● **Source**:
####
Many of these institutions have investments in carbon-intensive assets – such as coal, oil, and gas extraction companies – which could have less value in a climate constrained world. Recently, policymakers, the public, and beneficiaries of these institutions have begun to call on institutions to divest from fossil fuels to reduce their exposure to this potential risk.

Another option may be to increase investment in low-carbon assets like renewable energy. To date, however, not much research has addressed the policy constraints on increasing institutional investment in low-carbon assets.

While the long-term needs of many institutions appear to be well-matched by the long-term, stable cash flows from renewable energy projects, a series of barriers prevent institutions from becoming the primary source of low-cost project finance for renewable energy.

CPI recently completed a paper to unpack these issues. We developed The Challenge of Institutional Investment in Renewable Energy with the support of Institutional Investors Group on Climate Change, Ceres/Investor Network on Climate Risk, Investor Group on Climate Change Australia/New Zealand, and United Nations Environment Programme Finance Initiative, who each connected us with their members and provided feedback on the study.
####
● **Recorded information**:

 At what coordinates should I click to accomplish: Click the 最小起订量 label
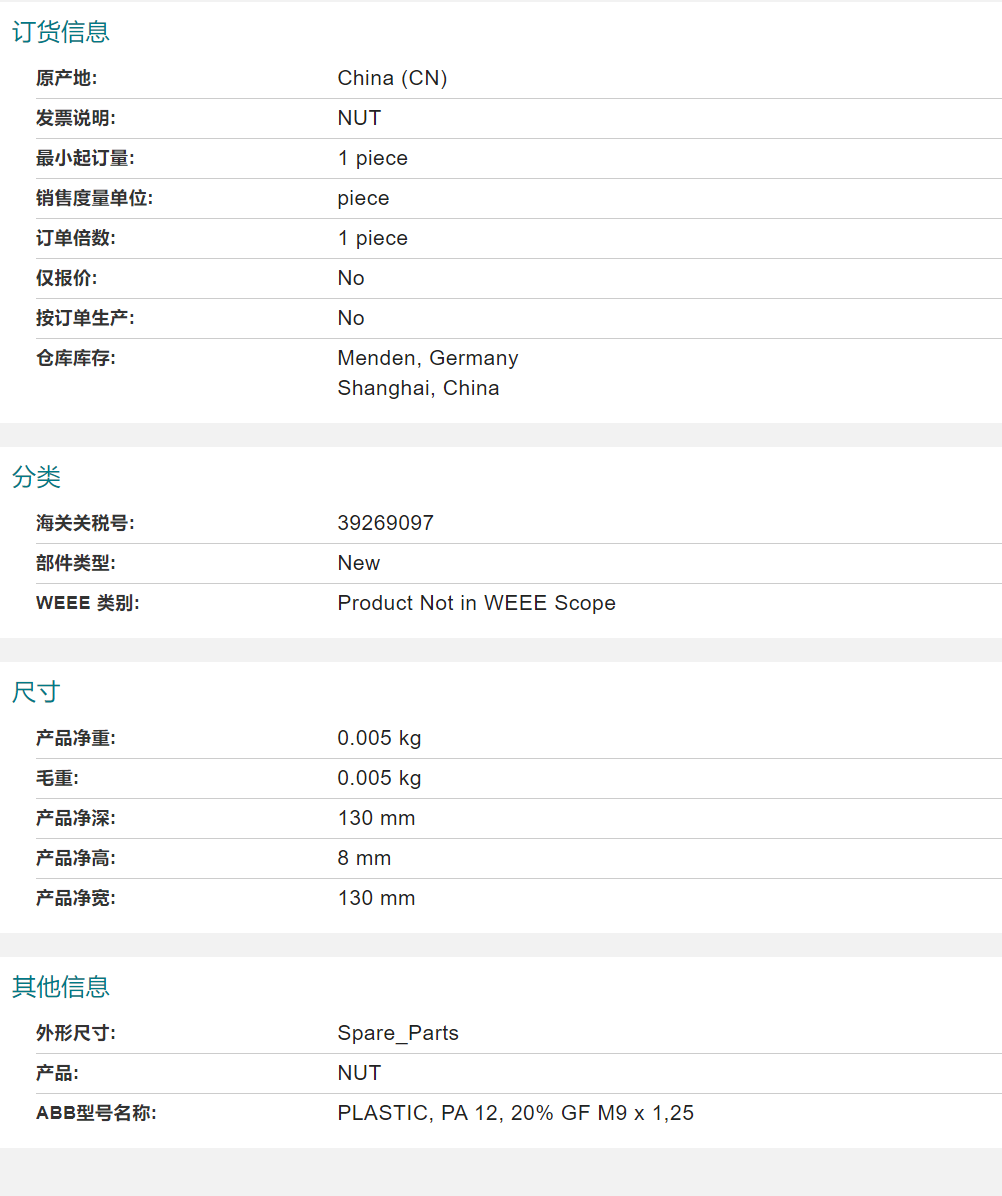[85, 158]
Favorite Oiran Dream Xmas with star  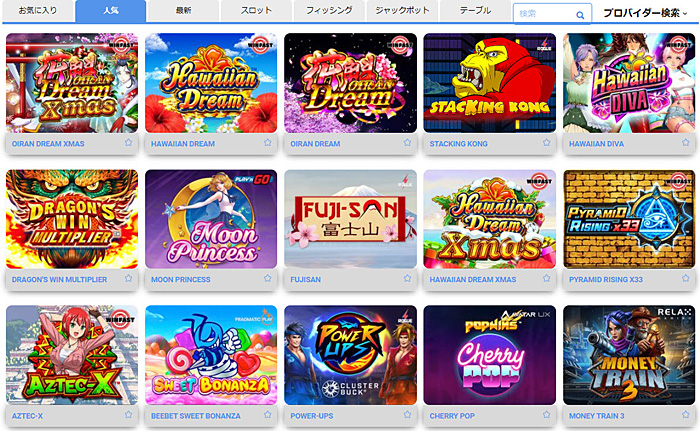click(x=129, y=142)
####
● **What the exercise asks**: Reproduce the passage on institutional investment in renewable energy word for word, between "Many of these" and "in low-carbon assets.", inclusive.

● **Answer for the task**:
Many of these institutions have investments in carbon-intensive assets – such as coal, oil, and gas extraction companies – which could have less value in a climate constrained world. Recently, policymakers, the public, and beneficiaries of these institutions have begun to call on institutions to divest from fossil fuels to reduce their exposure to this potential risk.

Another option may be to increase investment in low-carbon assets like renewable energy. To date, however, not much research has addressed the policy constraints on increasing institutional investment in low-carbon assets.